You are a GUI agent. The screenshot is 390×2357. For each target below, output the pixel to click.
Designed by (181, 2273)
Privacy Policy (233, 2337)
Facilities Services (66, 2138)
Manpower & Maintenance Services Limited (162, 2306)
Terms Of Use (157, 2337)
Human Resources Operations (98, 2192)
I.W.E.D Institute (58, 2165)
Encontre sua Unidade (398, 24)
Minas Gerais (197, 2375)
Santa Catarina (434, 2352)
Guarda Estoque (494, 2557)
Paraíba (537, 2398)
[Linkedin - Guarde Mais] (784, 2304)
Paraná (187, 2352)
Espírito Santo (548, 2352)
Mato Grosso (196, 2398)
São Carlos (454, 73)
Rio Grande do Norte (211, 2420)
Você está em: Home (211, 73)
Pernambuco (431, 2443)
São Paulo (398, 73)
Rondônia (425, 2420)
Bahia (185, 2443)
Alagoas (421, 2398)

• TASK TO CARRY OUT:
Repeat the material above exactly, beginning with its first line and ending with the line that holds "Santa Catarina (434, 2352)", and leave out everything else.

• PROBLEM SOLUTION:
You are a GUI agent. The screenshot is 390×2357. For each target below, output the pixel to click.
Designed by (181, 2273)
Privacy Policy (233, 2337)
Facilities Services (66, 2138)
Manpower & Maintenance Services Limited (162, 2306)
Terms Of Use (157, 2337)
Human Resources Operations (98, 2192)
I.W.E.D Institute (58, 2165)
Encontre sua Unidade (398, 24)
Minas Gerais (197, 2375)
Santa Catarina (434, 2352)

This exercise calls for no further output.